Within Israel’s modern Orthodox community, which includes Yeshivat Hesder Yerucham, military service is more common. Modern Orthodox, a distinct stream of Judaism, share with the ultra-Orthodox a commitment to abiding by traditional Jewish law, but tend to participate more fully in broader Israeli society and engage more directly with the secular world.

Those yeshiva students who do opt to serve generally enlist under an arrangement with the IDF known as the “hesder,” in which students alternate between periods of army service and full-time religious study.

When NBC News visited Yeshivat Hesder Yerucham, a group of students took a break from studies when a classmate now in the military returned for a visit. His white tzitzit, or knotted Jewish tassels, dangled from above the pants of his green IDF uniform.

He was greeted like a hero on the front steps by his classmates, including Yehuda Corn, 19, whose older brother is currently in the IDF and stationed in the occupied West Bank.

“We all view it as our obligation to serve and to protect our families,” Corn said.

Corn said that on his first day at the yeshiva, he found an empty spot in the great hall and placed his belongings down. At the seat next to him was Eliyahu, who on Oct. 7 was stationed in a tank near the Gaza Strip, where his unit fought off infiltrating Hamas terrorists.

When their tank was struck, Eliyahu was killed, one of the first to fall in a war that has amassed devastating losses for both sides. Officials in Israel say more than 500 soldiers have been killed in Gaza since the war began. More than 22,000 people have been killed and over 55,000 injured in Gaza in the same period, according to the Palestinian Health Ministry.

In four months, Corn said, it will be his turn to enlist. But he said having already lost so many classmates in the war meant he didn’t think twice about being drafted.

“It only strengthens the feeling of obligation, responsibility,” he said. “It’s scary. But it also motivates me to also dedicate harder to learning and to fulfill my responsibility and do my part.”

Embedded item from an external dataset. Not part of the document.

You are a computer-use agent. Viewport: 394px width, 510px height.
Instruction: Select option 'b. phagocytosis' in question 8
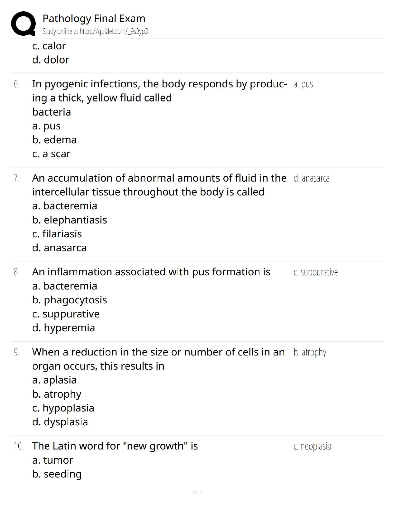tap(70, 300)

Pausing pensively, he added: “So it’ll be my turn, and I want that. It’s important.”

In Mitzpe Yericho, a religious settlement in the occupied West Bank, Ariel Eliyahu’s father Achiya, a rabbi, said he viewed serving in the Israeli army as a commandant passed down from God.

“For us, this is the way to live the real religious life,” he said. “You cannot rip the Torah in two and say, ‘This part, I obey, this part, it’s not none of my business.’ For me, it’s one part.”

Recalling Oct. 7, Ariel’s mother, Idit Eliyahu, said it was the Sabbath, when observant Jews stop using electricity and cellphones. So they only learned the extent of the terror attacks after the Sabbath ended in the evening, she added.

She said they spent a sleepless night awaiting word of their son’s whereabouts, before two soldiers knocked on their door the next day to deliver the devastating news.

 “If you ask me if I would do it again, yeah, I would send him again,” she added. “Because this is our land, and this is what we have to do.”